[Collected data]

[Start of section]

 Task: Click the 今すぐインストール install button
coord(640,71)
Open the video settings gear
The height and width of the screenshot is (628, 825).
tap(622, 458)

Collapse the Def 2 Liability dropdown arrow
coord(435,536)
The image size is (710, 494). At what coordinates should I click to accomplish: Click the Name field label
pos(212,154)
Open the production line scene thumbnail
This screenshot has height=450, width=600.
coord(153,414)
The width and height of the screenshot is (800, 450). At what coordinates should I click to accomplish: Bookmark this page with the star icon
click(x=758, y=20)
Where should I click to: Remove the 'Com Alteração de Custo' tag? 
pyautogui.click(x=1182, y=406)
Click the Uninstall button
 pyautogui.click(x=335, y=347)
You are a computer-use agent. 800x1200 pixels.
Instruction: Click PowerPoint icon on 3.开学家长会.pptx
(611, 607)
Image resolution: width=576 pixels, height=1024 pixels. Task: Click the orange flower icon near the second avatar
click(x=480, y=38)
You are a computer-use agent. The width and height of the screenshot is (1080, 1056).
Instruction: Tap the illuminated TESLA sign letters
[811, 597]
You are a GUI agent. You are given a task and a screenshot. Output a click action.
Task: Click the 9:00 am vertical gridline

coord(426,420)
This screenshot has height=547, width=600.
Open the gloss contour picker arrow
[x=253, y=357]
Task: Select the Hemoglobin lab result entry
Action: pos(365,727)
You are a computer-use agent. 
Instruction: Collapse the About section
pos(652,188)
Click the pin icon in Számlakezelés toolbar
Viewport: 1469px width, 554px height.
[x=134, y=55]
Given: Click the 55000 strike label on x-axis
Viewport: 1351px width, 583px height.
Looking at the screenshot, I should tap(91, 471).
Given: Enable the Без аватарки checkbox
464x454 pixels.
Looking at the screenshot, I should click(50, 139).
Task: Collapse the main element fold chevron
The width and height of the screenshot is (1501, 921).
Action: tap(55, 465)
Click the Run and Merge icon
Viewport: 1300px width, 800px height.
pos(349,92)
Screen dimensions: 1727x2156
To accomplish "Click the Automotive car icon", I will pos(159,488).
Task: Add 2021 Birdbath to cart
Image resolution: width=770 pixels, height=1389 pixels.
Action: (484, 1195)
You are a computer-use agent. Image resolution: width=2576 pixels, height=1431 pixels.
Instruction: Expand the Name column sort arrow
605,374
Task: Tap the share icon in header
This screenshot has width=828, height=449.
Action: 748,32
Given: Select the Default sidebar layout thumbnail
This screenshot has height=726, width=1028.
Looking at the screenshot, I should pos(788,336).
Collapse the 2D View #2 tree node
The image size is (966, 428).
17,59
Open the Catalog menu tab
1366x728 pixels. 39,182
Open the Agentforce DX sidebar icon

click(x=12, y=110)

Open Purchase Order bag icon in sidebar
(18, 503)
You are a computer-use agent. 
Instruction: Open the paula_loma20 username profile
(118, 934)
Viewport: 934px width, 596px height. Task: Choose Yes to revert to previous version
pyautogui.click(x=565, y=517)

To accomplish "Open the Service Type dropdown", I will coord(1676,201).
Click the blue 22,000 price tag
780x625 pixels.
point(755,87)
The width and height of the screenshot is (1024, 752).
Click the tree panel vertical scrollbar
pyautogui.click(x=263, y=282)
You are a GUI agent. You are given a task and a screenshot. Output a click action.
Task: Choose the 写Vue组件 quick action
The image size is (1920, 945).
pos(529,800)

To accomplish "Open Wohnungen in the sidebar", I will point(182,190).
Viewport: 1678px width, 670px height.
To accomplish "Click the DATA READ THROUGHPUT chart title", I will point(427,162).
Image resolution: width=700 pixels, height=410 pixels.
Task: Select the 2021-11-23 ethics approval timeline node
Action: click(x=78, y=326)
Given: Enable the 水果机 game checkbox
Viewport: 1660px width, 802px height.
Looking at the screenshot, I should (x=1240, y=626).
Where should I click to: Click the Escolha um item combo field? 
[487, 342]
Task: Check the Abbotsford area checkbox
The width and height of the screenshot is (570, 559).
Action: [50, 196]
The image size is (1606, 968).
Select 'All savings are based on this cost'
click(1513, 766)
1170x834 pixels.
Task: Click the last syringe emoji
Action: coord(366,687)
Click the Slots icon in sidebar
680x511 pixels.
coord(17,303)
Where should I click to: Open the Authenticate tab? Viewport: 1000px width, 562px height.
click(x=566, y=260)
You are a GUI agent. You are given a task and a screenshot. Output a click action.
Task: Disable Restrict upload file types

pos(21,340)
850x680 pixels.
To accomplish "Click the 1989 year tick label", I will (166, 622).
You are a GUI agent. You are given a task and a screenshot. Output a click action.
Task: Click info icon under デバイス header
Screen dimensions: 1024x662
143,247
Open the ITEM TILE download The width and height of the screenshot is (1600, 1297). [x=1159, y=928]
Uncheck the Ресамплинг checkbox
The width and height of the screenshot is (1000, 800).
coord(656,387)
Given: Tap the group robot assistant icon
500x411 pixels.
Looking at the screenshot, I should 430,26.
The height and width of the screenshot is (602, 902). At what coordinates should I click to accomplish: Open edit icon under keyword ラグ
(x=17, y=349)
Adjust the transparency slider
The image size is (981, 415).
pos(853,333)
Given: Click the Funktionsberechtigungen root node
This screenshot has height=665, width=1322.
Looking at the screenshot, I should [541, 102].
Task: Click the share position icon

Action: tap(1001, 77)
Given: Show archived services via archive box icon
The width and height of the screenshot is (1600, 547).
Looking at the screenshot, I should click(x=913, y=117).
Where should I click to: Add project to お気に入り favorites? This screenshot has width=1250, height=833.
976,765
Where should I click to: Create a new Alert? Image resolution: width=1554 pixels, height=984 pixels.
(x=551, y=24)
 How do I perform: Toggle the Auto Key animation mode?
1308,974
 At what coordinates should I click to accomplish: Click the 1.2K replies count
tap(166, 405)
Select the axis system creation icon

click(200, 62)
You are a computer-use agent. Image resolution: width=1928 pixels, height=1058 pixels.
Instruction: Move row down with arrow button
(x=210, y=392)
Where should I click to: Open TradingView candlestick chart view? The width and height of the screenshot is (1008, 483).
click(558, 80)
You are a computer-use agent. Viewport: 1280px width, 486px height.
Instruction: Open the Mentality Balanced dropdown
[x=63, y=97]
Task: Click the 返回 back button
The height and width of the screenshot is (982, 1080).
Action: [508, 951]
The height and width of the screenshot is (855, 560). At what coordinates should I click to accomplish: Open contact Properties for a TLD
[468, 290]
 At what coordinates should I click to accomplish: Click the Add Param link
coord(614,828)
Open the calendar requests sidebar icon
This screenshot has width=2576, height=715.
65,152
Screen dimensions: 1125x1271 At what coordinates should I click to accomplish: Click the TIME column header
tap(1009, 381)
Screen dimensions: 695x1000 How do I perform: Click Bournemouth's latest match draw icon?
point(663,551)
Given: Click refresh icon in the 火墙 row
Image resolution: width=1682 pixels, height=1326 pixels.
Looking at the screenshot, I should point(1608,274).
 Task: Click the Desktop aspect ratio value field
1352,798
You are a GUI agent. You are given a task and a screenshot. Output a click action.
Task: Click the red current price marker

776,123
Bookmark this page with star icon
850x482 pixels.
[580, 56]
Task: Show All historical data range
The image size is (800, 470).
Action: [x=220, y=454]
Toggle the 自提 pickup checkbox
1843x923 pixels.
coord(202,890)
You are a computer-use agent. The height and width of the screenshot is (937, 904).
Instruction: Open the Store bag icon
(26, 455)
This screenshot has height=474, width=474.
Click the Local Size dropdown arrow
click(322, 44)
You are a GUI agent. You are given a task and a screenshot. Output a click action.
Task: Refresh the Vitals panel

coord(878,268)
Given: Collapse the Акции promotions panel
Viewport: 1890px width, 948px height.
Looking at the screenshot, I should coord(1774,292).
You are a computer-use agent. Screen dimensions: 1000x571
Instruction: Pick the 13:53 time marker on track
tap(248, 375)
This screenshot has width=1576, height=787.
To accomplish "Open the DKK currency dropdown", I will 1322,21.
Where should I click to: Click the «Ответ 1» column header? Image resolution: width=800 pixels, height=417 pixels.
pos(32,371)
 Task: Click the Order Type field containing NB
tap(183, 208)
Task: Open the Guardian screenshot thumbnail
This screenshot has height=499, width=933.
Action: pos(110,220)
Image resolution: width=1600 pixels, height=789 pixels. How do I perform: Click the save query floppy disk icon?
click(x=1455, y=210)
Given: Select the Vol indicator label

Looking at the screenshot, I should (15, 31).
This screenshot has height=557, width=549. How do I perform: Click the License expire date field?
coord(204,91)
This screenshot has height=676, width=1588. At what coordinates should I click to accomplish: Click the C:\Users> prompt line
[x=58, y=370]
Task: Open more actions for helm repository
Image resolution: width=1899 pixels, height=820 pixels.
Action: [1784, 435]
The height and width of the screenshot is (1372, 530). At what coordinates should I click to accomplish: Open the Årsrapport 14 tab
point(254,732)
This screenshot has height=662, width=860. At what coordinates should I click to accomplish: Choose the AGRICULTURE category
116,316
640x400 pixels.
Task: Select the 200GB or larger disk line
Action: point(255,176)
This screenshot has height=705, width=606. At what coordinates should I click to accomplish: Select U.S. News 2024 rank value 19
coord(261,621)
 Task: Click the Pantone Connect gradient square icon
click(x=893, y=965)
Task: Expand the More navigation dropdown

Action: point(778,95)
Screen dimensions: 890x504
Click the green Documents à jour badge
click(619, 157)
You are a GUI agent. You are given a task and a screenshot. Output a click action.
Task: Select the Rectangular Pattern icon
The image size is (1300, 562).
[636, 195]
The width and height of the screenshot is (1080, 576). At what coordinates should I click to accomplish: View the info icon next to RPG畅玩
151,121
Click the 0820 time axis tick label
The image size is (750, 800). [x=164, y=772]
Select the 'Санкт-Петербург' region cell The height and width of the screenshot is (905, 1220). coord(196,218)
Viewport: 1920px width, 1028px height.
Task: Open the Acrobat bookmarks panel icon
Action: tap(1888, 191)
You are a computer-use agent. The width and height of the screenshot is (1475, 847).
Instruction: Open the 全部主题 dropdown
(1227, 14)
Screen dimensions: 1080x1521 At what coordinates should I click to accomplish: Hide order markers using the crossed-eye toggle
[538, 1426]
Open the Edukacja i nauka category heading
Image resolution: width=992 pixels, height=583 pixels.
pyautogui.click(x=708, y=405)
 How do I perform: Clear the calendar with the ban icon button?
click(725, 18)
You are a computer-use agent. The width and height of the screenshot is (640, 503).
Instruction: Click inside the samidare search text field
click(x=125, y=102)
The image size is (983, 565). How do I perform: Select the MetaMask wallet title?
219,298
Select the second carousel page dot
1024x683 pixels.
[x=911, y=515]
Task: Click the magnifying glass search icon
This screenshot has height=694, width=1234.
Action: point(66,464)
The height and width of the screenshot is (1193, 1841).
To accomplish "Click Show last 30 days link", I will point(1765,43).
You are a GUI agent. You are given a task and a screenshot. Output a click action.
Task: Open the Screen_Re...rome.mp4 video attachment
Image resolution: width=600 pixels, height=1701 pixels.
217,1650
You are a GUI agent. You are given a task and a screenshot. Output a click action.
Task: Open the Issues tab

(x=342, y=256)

[End of section]

→ Exercise instructions: In the entries above, some lines hold the string "Enable". Copy each of them.

→ Response area:
Given: Enable the Без аватарки checkbox
Given: Enable the 水果机 game checkbox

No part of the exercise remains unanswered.